===== MATERIAL FOR THE TASK =====

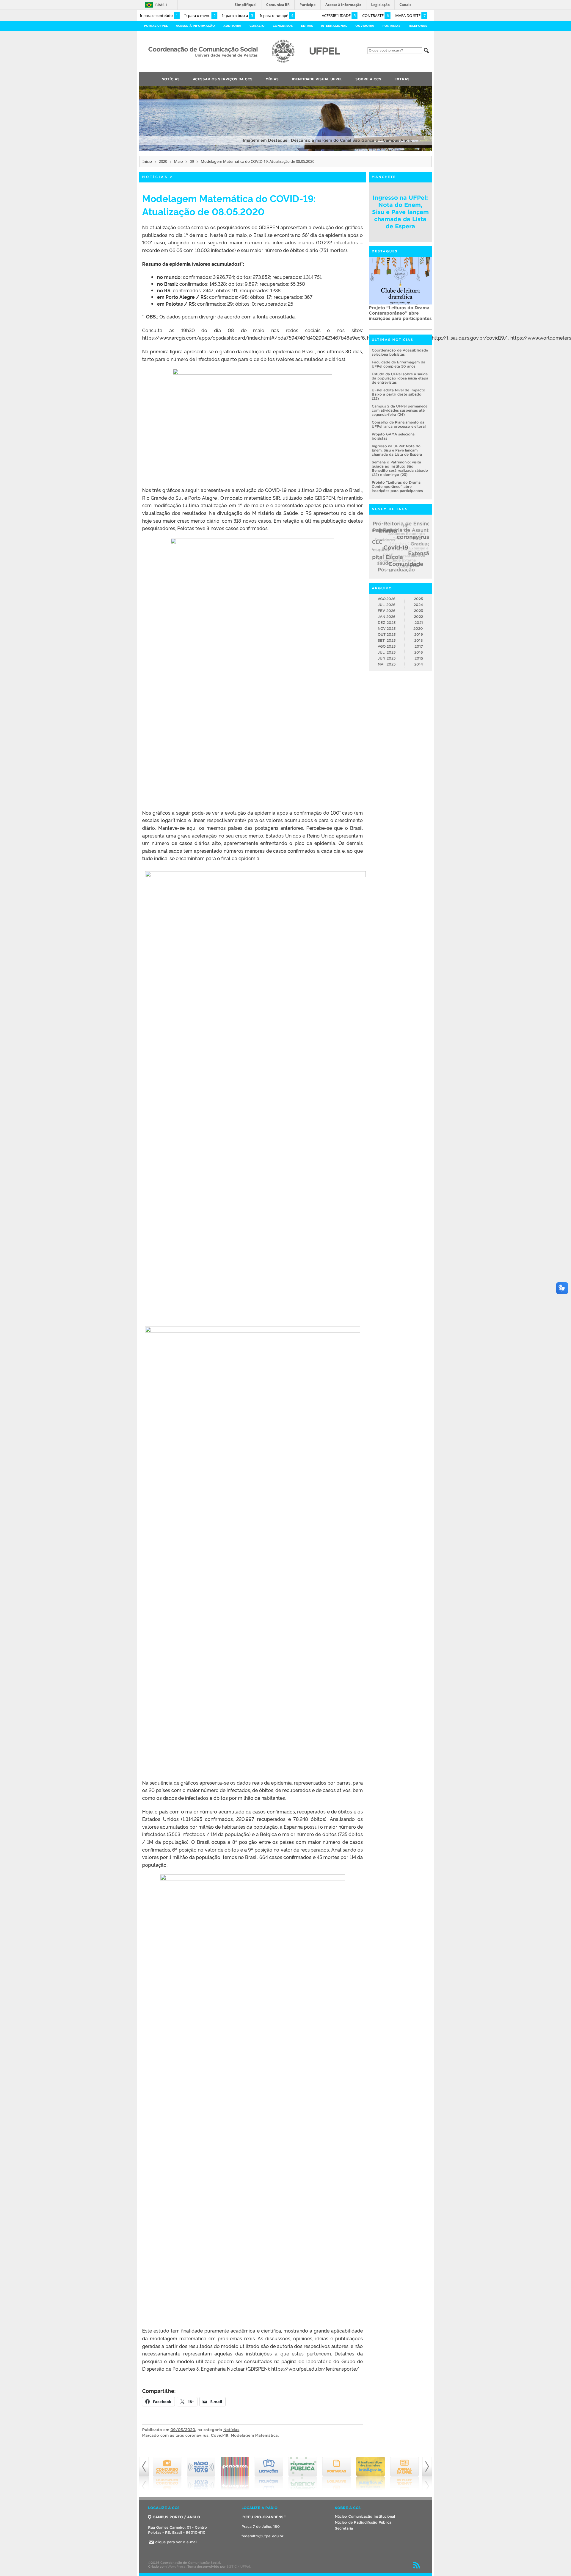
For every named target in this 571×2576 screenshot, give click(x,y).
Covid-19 (219, 2435)
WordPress (176, 2566)
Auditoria (232, 25)
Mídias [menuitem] (272, 79)
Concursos (283, 25)
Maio (178, 161)
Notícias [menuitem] (170, 79)
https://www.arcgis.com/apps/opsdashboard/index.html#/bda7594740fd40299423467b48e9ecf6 (253, 337)
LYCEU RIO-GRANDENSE (263, 2517)
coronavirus (196, 2435)
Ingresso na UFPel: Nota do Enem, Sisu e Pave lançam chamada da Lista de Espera (400, 212)
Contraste (375, 15)
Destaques (385, 251)
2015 (419, 658)
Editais (307, 25)
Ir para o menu (200, 15)
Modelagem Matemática (254, 2435)
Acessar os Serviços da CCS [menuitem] (222, 79)
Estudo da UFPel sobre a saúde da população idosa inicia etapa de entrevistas (397, 313)
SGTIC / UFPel (238, 2566)
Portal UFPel (156, 25)
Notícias (155, 177)
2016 (418, 652)
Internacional (334, 25)
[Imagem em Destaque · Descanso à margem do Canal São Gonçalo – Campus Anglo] (285, 150)
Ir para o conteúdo (159, 15)
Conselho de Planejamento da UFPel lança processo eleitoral (399, 425)
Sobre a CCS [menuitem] (368, 79)
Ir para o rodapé (276, 15)
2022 (418, 617)
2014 (418, 664)
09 (192, 161)
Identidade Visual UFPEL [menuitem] (317, 79)
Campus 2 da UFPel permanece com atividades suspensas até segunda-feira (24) (399, 410)
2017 (419, 647)
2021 (419, 623)
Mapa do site (410, 15)
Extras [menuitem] (402, 79)
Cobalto (257, 25)
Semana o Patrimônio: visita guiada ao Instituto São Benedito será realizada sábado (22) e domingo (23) (400, 468)
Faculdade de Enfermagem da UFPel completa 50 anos (398, 364)
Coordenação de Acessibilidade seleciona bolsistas (400, 353)
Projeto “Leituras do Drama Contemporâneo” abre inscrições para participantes (397, 487)
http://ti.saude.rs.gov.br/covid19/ (469, 337)
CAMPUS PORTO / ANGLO (176, 2517)
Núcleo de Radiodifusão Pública (363, 2522)
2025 (418, 599)
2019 (418, 635)
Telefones (417, 25)
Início (147, 161)
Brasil (161, 4)
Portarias (391, 25)
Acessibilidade (339, 15)
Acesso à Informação (195, 25)
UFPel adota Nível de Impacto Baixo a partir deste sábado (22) (398, 394)
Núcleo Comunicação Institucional (365, 2516)
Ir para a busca (237, 15)
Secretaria (344, 2528)
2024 (418, 605)
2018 (418, 641)
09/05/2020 (182, 2429)
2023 (418, 611)
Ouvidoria (364, 25)
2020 (163, 161)
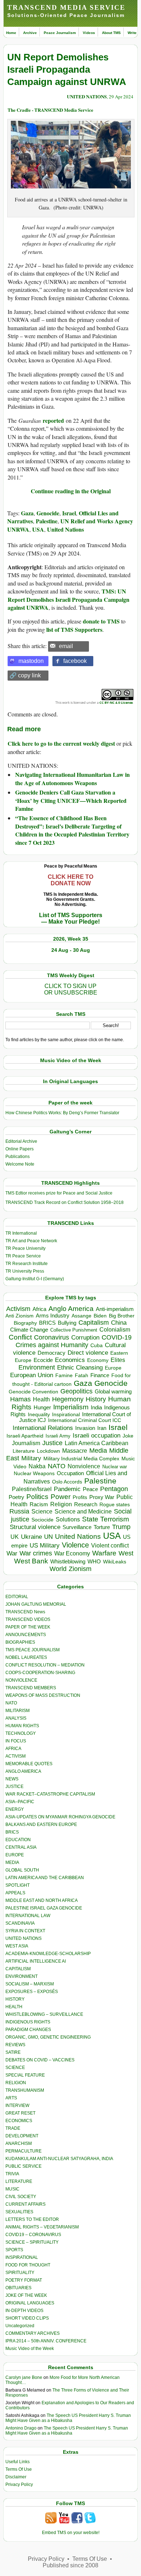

=====

#### [TASK DIRECTIONS]
Please return, without any change, the lines from the line containing "Ir para a busca (237, 15)" through the last line of the entries, dropping the pictures.

#### [RESPONSE TO THE TASK]
Ir para a busca (237, 15)
Secretaria (344, 2528)
2024 (418, 605)
2018 (418, 641)
09/05/2020 (182, 2429)
2023 (418, 611)
Ouvidoria (364, 25)
2020 (163, 161)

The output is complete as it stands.